En sortant de Sainte-Croix, on se trouve à deux pas de Saint-Marc. D’une église à un couvent la transition est facile ; nous prions donc le lecteur de nous y suivre.

La première chose qui frappe la vue en entrant sur la place, est une énorme colonne de marbre rompue en trois morceaux. Cette colonne a son histoire, ses jours de gloire, ses jours de revers, elle a été tour à tour debout et couchée ; elle s’est relevée trois fois, elle est retombée trois fois.

Le grand-duc Cosme avait déjà fait dresser deux colonnes dans sa bonne ville de Florence : l’une en face de l’église de la Sainte-Trinité, en mémoire de la prise de Sienne ; l’autre sur la place de Saint-Félix, en souvenir de la victoire de San-Marciano. Cosme était pareil aux dieux, le nombre trois lui était agréable ; il résolut d’élever une troisième colonne sur la place de Saint-Marc, en face de la Via Larga, mais le destin en avait décidé autrement ; les pierres ont aussi leur étoile.

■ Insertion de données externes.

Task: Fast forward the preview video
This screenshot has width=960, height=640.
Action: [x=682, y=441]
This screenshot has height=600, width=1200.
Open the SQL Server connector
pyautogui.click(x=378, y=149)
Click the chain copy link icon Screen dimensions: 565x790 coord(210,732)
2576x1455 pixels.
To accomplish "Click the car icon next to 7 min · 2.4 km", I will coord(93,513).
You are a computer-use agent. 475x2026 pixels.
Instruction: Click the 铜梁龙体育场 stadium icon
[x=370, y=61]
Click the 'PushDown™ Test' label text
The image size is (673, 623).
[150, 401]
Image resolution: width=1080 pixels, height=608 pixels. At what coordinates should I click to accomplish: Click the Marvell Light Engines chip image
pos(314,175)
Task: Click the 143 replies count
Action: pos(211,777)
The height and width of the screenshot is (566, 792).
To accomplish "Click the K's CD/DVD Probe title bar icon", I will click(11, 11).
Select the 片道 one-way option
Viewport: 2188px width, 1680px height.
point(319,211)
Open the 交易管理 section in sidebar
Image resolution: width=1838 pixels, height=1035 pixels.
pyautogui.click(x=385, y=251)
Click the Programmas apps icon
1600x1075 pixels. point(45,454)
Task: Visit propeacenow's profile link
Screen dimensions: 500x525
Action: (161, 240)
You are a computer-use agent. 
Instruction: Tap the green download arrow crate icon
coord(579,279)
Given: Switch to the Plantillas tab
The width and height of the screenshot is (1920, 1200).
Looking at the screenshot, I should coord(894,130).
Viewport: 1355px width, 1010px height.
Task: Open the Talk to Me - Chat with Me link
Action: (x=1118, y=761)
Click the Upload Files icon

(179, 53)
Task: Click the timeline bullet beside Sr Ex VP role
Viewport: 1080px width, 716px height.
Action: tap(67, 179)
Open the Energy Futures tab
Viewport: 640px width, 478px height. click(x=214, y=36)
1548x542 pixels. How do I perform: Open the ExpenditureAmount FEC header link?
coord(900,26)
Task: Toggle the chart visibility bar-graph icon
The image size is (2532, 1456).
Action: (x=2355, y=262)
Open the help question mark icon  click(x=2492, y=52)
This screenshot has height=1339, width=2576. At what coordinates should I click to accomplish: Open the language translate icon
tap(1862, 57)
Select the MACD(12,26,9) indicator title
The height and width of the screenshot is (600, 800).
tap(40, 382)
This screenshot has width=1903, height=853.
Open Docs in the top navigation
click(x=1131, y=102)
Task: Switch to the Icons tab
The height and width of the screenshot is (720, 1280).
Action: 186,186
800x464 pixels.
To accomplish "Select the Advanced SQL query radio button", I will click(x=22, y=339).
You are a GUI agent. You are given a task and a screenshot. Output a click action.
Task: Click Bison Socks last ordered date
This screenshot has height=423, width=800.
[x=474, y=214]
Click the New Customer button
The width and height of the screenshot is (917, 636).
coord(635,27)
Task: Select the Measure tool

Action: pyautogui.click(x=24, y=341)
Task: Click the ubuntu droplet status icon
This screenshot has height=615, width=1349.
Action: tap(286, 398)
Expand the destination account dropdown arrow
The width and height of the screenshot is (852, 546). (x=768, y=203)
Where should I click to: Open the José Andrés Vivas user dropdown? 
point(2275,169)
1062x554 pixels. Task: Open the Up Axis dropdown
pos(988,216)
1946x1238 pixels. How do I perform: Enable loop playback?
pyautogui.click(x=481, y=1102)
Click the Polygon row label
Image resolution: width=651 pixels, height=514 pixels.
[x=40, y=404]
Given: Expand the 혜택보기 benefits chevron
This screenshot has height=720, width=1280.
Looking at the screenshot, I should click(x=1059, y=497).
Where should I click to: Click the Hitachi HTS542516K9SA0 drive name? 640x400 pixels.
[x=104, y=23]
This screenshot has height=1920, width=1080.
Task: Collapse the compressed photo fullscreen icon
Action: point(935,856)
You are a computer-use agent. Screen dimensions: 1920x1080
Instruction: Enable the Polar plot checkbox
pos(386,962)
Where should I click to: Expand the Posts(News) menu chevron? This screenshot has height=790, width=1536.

En attendant les événémens cachés dans l’avenir, l’énorme cylindre de marbre, tiré des carrières de Seraversa, n’en fit pas moins son entrée triomphale à Florence le 27 septembre 1572, et avait trois brasses et demie de diamètre et vingt de hauteur. Pour un monolithe européen, c’était fort raisonnable, comme on le voit.

La colonne fut conduite à sa destination ; on la coucha provisoirement sur des travées de bois, où elle attendit, avec la patience de la sécurité, le moment de son érection, qu’elle regardait comme prochaine et surtout comme assurée. Elle faisait donc des rêves d’or, lorsque Cosme mourut.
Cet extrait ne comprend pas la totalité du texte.